Desde então muitos entoaram brados alertando contra o fascismo pedindo cada vez mais paz e justiça social. Só que ninguém foi mais longe do que um esforçado porto-riquenho fadado a cantar uma espécie de cumbia local arrebentar muros e derrubar amarras para afrontar os poderosos.
Ninguém foi tão lone.Bad Bunny, o nome artístico de Benito Martínez , canta um reggaeton com nuances eletrônicas e chutou as caneçlas de conservadores e fascistas ao cantar no intervalo do Super Bowl, a final do campeonato de futebol americano,
O evento mis assistido dos Estados Unidos um dos mais vistos no mundo. Cantando somente em espanhol, criticou as políticas arbitrárias do governo do nefasto Donald Trump e sua polícia fascista de imigração.
Com toda a sua simplicidade e música fraquinha, tornou-se a voz artística política mais importante do nosso tempo – e provavelmente de todos os tempos. Nenhum artista pop teve a oportunidade que ele teve – e soube aproveitar para apoiar uma outra América, aquela que prega a inclusão, a justiça social, a democracia e a solidariedade. É o artista mais ouvido do mundo em 2025 e, certamente, o mais engajado.

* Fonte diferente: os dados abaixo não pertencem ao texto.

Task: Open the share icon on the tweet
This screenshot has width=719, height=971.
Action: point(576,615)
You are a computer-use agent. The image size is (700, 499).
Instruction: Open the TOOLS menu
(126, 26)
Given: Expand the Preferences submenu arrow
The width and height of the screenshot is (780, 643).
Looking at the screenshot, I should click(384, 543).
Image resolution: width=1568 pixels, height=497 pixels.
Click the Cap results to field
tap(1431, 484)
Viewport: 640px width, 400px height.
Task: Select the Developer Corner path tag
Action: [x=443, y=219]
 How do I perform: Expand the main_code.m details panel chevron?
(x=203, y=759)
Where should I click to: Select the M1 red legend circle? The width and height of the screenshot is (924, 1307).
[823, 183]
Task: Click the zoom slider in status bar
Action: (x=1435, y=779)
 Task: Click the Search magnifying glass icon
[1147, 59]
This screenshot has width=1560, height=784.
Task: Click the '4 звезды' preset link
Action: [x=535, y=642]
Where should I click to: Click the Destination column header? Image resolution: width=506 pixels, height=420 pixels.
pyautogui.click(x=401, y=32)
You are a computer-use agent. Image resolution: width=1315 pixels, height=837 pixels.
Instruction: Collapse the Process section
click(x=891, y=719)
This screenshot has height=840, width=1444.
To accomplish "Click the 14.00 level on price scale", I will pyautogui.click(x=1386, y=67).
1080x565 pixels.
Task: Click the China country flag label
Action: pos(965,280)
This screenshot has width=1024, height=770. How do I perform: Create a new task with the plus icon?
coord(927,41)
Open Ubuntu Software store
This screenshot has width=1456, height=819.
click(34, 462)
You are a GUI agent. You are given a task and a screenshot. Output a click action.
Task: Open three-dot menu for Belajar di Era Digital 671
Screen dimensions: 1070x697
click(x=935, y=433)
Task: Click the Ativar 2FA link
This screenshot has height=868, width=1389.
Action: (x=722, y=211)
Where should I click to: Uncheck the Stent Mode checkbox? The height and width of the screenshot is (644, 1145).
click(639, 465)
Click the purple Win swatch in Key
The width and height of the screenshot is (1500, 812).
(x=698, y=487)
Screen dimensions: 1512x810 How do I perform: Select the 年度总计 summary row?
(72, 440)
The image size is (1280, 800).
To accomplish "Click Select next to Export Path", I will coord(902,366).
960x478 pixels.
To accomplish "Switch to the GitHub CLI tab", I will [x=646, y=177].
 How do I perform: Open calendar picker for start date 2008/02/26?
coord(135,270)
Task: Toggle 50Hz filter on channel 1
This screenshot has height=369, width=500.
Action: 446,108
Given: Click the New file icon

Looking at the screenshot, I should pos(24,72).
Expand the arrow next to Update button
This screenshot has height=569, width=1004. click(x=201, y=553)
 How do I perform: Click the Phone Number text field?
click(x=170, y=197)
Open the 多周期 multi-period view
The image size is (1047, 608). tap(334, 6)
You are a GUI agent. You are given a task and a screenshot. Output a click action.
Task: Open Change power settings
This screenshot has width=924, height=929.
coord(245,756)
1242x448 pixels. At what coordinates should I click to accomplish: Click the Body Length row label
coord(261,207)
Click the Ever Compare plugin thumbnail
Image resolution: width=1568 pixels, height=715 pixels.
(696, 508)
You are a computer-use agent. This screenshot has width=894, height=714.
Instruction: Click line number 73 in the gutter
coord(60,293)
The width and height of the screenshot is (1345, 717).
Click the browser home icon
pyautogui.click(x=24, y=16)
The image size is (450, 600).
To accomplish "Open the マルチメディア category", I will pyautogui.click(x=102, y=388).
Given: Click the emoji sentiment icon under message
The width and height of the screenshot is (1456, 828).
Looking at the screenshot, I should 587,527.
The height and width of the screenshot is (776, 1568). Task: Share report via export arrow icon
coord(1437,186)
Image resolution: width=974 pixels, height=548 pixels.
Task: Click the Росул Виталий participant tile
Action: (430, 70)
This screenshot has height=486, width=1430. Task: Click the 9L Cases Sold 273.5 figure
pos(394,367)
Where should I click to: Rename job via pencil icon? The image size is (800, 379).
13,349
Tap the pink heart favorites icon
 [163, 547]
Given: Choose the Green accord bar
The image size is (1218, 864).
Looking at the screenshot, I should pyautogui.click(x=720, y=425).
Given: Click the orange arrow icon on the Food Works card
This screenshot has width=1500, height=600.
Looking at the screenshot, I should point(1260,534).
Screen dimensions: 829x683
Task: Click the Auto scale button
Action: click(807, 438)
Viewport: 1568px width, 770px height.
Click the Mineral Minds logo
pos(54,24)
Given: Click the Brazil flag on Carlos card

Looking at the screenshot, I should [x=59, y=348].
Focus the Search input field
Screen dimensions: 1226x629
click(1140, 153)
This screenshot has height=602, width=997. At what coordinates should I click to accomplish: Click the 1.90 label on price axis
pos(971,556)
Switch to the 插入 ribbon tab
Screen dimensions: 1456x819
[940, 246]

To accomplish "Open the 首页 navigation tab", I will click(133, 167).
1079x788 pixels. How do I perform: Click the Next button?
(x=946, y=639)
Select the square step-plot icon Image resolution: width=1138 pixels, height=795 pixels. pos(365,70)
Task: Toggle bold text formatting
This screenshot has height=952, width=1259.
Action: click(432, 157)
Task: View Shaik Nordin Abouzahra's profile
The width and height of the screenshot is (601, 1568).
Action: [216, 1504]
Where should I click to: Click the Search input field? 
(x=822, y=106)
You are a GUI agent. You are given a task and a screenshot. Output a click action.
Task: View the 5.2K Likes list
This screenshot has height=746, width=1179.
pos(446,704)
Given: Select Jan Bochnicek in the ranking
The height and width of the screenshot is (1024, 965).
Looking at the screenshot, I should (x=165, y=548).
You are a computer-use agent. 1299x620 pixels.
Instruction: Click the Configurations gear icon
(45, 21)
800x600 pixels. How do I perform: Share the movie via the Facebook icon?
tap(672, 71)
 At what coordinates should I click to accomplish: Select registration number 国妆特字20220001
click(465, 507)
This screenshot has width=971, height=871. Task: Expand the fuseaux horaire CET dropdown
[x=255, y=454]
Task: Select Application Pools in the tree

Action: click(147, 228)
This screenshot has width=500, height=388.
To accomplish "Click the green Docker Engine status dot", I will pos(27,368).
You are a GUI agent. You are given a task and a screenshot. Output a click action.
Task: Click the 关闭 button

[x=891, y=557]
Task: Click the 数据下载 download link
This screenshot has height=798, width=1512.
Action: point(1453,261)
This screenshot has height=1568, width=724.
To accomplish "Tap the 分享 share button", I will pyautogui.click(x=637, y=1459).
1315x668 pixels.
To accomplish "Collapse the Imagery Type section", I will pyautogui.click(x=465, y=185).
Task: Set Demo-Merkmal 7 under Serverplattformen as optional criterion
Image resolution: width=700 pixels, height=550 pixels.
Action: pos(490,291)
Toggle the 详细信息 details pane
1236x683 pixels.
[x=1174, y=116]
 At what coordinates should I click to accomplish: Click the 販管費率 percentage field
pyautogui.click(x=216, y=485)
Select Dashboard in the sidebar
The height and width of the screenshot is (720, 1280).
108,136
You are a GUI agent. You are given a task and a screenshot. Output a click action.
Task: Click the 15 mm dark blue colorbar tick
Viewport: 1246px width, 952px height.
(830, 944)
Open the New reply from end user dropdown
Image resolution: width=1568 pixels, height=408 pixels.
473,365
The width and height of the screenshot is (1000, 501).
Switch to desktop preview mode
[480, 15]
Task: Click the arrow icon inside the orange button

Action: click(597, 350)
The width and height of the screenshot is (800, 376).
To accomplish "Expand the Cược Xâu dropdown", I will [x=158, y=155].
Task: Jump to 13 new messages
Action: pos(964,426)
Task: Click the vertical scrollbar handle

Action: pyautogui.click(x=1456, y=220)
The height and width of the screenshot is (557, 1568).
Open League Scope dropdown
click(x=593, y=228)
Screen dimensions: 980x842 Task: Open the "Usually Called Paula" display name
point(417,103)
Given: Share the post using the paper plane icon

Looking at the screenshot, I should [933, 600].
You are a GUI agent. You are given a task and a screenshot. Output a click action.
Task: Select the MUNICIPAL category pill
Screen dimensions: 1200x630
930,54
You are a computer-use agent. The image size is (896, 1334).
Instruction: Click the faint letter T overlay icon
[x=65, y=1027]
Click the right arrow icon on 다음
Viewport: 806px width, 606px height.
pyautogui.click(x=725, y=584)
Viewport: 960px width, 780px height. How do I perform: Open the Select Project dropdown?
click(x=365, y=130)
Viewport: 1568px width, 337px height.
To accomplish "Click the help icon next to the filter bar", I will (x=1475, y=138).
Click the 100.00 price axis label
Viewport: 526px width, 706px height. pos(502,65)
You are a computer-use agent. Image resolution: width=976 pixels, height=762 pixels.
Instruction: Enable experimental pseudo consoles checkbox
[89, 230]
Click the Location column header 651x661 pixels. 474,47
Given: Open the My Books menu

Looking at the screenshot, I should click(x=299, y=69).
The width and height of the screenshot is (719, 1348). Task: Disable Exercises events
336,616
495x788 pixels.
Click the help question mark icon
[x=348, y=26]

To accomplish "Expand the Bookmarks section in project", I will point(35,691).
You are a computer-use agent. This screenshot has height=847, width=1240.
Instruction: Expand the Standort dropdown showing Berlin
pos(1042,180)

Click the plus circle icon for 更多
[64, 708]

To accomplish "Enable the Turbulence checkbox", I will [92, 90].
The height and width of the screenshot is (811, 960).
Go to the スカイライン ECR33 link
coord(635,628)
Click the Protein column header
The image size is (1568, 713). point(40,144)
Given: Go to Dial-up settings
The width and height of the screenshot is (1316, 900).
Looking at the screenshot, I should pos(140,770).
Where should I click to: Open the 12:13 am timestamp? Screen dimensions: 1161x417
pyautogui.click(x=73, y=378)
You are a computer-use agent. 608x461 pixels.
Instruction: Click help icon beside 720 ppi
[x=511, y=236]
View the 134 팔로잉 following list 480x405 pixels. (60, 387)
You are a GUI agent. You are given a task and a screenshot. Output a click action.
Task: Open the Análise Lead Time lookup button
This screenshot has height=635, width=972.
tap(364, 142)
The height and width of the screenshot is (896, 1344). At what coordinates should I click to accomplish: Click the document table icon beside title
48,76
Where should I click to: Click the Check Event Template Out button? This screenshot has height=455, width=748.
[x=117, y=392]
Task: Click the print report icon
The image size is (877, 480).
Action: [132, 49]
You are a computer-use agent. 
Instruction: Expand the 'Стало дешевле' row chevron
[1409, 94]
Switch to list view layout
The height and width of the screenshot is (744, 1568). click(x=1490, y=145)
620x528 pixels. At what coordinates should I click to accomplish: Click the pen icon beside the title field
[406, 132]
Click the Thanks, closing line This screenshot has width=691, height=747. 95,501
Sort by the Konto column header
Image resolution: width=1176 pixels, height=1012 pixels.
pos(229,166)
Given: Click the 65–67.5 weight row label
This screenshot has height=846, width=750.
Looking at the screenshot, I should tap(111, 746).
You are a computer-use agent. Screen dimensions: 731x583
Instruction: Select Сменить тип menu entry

A banda Rage Against the Machine pode ter sido mais contundente e os bardos Bruce Springsteen, Bob Dylan e Neil Young, mais sofisticados, mas foi o garoto de Porto Rico, com sua simplicidade e imensa popularidade, que conseguiu ir mais longe, ir mais fundo, e dar o recado com uma potência inédita.
Entrou para a história ao defender os imigrantes e os latinos nos Estados Unidos, e todos agradecemos.